Recast the material below as a Markdown table with the columns "Row" and "Line." Give each line its own numbered row and omit blank lines.

Saved data entries:
⟨

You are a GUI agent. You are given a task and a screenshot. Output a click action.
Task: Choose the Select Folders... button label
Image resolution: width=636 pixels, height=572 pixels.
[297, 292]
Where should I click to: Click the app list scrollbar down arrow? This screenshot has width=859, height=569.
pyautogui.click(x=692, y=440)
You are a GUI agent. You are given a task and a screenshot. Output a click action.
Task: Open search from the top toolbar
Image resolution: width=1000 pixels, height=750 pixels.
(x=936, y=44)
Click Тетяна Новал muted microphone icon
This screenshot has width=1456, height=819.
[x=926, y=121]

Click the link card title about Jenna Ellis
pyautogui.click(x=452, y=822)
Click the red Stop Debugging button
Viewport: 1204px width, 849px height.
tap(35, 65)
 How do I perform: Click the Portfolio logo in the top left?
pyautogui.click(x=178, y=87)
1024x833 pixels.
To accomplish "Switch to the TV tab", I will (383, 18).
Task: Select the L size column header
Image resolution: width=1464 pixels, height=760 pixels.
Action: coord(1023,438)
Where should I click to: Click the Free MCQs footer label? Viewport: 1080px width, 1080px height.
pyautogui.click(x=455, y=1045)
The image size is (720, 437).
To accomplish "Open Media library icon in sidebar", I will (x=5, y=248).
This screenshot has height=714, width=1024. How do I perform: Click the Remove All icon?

⟩

Solution for this exercise:
| Row | Line |
|---|---|
| 1 | You are a GUI agent. You are given a task and a screenshot. Output a click action. |
| 2 | Task: Choose the Select Folders... button label |
| 3 | Image resolution: width=636 pixels, height=572 pixels. |
| 4 | [297, 292] |
| 5 | Where should I click to: Click the app list scrollbar down arrow? This screenshot has width=859, height=569. |
| 6 | pyautogui.click(x=692, y=440) |
| 7 | You are a GUI agent. You are given a task and a screenshot. Output a click action. |
| 8 | Task: Open search from the top toolbar |
| 9 | Image resolution: width=1000 pixels, height=750 pixels. |
| 10 | (x=936, y=44) |
| 11 | Click Тетяна Новал muted microphone icon |
| 12 | This screenshot has width=1456, height=819. |
| 13 | [x=926, y=121] |
| 14 | Click the link card title about Jenna Ellis |
| 15 | pyautogui.click(x=452, y=822) |
| 16 | Click the red Stop Debugging button |
| 17 | Viewport: 1204px width, 849px height. |
| 18 | tap(35, 65) |
| 19 |  How do I perform: Click the Portfolio logo in the top left? |
| 20 | pyautogui.click(x=178, y=87) |
| 21 | 1024x833 pixels. |
| 22 | To accomplish "Switch to the TV tab", I will (383, 18). |
| 23 | Task: Select the L size column header |
| 24 | Image resolution: width=1464 pixels, height=760 pixels. |
| 25 | Action: coord(1023,438) |
| 26 | Where should I click to: Click the Free MCQs footer label? Viewport: 1080px width, 1080px height. |
| 27 | pyautogui.click(x=455, y=1045) |
| 28 | The image size is (720, 437). |
| 29 | To accomplish "Open Media library icon in sidebar", I will (x=5, y=248). |
| 30 | This screenshot has height=714, width=1024. How do I perform: Click the Remove All icon? |